Goldsboro police Chief Jeffrey Stewart, who joined the city police department just 18 months after Winders, remembered his friend Friday.

"He truly cared about everybody, it didn't matter who you were or what the circumstances were," Stewart said.

He added that Winders took him under his wing and the two climbed through the ranks together.

"We got promoted to detective together. He was a very, very professional law enforcement officer," he said.

Stewart offered his personal condolences, and those of his department, to the Winders family and the entire Sheriff's Office.

Maj. Tom Effler, head of the Sheriff's Office Investigations Division under Winders, talked about his boss, and friend, during a press conference Friday afternoon.

"He was just a good fella," Effler said.

Effler said he had known Winders for nearly 40 years, since the time they were both in school at opposite ends of the county.

"Everybody knew Carey," he said.

As a lawman there was none more dedicated, Effler said.

"He was always being sheriff -- 24 hours a day," he said.

Effler fondly recounted a time when Winders, while working out, heard a call about an armed robbery over the scanner.

He said the sheriff jumped in his car, still in his workout clothes, and drove right to the scene, arriving ahead of his deputies -- and while the culprits were still there.

"He had to run around the back of his car, open his trunk and get his gun out, then he comes back around -- but he did, he apprehended them," Effler said.

Thinking ahead to the next time he is called to a crime scene or is asked to attend a local event, places to which he and Winders customarily arrived together, Effler could muster few words.

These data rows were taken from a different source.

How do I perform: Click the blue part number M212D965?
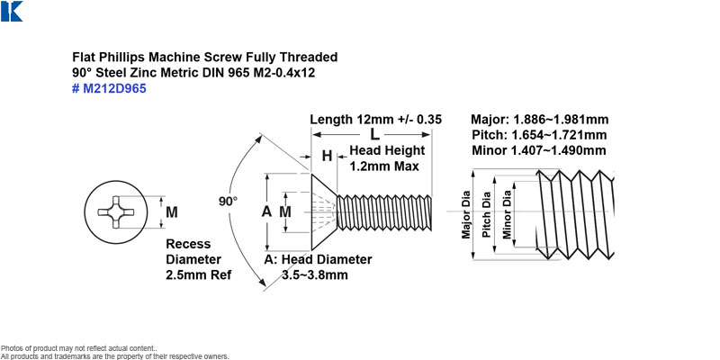tap(109, 88)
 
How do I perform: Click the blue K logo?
tap(12, 11)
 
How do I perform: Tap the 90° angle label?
tap(228, 201)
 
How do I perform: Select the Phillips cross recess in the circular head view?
tap(116, 212)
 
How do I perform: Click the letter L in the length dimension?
tap(375, 135)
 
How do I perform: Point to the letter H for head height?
tap(327, 156)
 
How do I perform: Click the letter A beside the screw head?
tap(266, 212)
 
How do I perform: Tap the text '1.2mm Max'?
tap(384, 166)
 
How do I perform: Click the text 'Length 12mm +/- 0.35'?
tap(375, 120)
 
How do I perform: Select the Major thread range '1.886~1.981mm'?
tap(561, 120)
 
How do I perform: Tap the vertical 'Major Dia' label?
tap(466, 214)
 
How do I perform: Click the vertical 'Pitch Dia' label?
tap(487, 214)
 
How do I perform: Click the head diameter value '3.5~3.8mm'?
tap(314, 275)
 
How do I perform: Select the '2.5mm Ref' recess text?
tap(198, 275)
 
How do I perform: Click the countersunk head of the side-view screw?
tap(324, 212)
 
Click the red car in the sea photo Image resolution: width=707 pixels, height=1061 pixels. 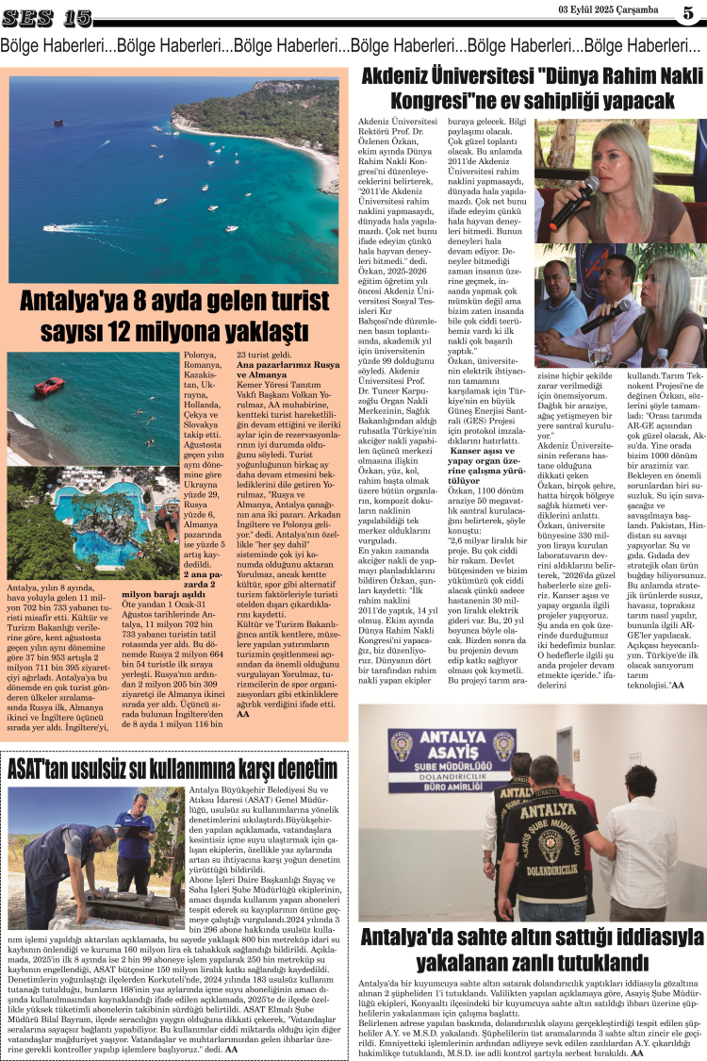pyautogui.click(x=50, y=386)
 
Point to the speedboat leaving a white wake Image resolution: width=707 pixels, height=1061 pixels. pyautogui.click(x=58, y=228)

"It'll be bad ... it will be bad."

While some are remembering Winders as a vigilant lawman, others miss the friend -- the man they say was known for a vibrant sense of humor and random acts of kindness.

Retired Marine and chaplain emeritus of the N.C. Military Order of the Purple Heart Bill Carr was shocked to hear the news.

The last time he saw Winders was just before Christmas, when the sheriff, as he did every year, dropped a ham off at the veteran's home.

"He was one of my best friends and was like a son to me. I loved him like a son," Carr said. "There will never be another sheriff like him, and Wayne County sure is gonna miss him.

"I have been just sick. It's just like losing a man -- a good friend -- in combat. To me, Carey reminded me of a good Marine. So, I'll miss him. I miss him now. God bless him."